What is rewilding?
Rewilding is the simple idea to just let nature get on with it; it looks at how nature can function without any intrusion from humans. This has ranged from fencing off land from deer and planting native trees in areas of Scotland to the release of beavers in Scotland, Devon and the Forest of Dean. It can even include predator releases: Yellowstone Park released wolves back into their natural habitat, and saw a knock-on effects that has enriched the park ecosytem.
Elsewhere, rewilding could boost urban biodiversity too. More abundant trees and small wild spaces would allow creatures big and small to have safe havens, and give people breathing space from clustered, polluted urban life.
If you’d like to let nature take back a bit of Bristol, take a look at these ways you can help.

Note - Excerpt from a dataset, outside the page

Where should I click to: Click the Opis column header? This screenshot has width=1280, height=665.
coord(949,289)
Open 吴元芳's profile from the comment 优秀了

Leave some of your garden to nature with the Blue Campaign
Set aside a portion of your garden marked with a blue heart as part of the BLUE Campaign. Leave this small section to rewild, leaving it to grow long until after summer. You can also encourage local councils and organisations to do this. It’s a great way to break up the monotony of lawns and give creatures from butterflies to hedgehogs a stepping stone as they navigate perilous human habitats. The campaign also encourages businesses, councils and schools to leave little plots of land to the wild. You can record the flora and fauna you find in your wild little strip on the iNaturalist app; go to the Blue Heart Campaign site to find out more.
Get wildlife encouraging tree packs from the woodland trust.
You can get free packs of trees through the Woodland Trust to plant in a community space or school; tree packs include those for eating or for aesthetics, but there are also wildlife encouraging packs to create nature-friendly hedgerows and wooded areas that creatures can colonise. While this not strictly ‘wild’, with hedgerows and planned woods being maintained areas, they would still be beneficial and promote biodiversity in a cityscape.
Free Wildflower seeds from Growwild
If a plot you have in mind doesn’t have room for trees it may be ideal for wildflowers. They may take to a plot left alone such as that encouraged by the BLUE campaign, but if you’d like to be sure and get the seed in there yourself, you can apply for free seed packs for a school project or community garden from Growwild. Other groups also have readily available wildflower seed packs, such as the Avon Wildlife Trust who have given out free cornfield wildflower packs in the past; get sowing, and over summer you’ll see a diversity in wildflowers and the wildlife they’ll attract.
Wilderness is as simple as ‘letting it be,’ and it would be great to see the wonders and surprises of unplanned nature stitched in to the humdrum concrete of the city landscape.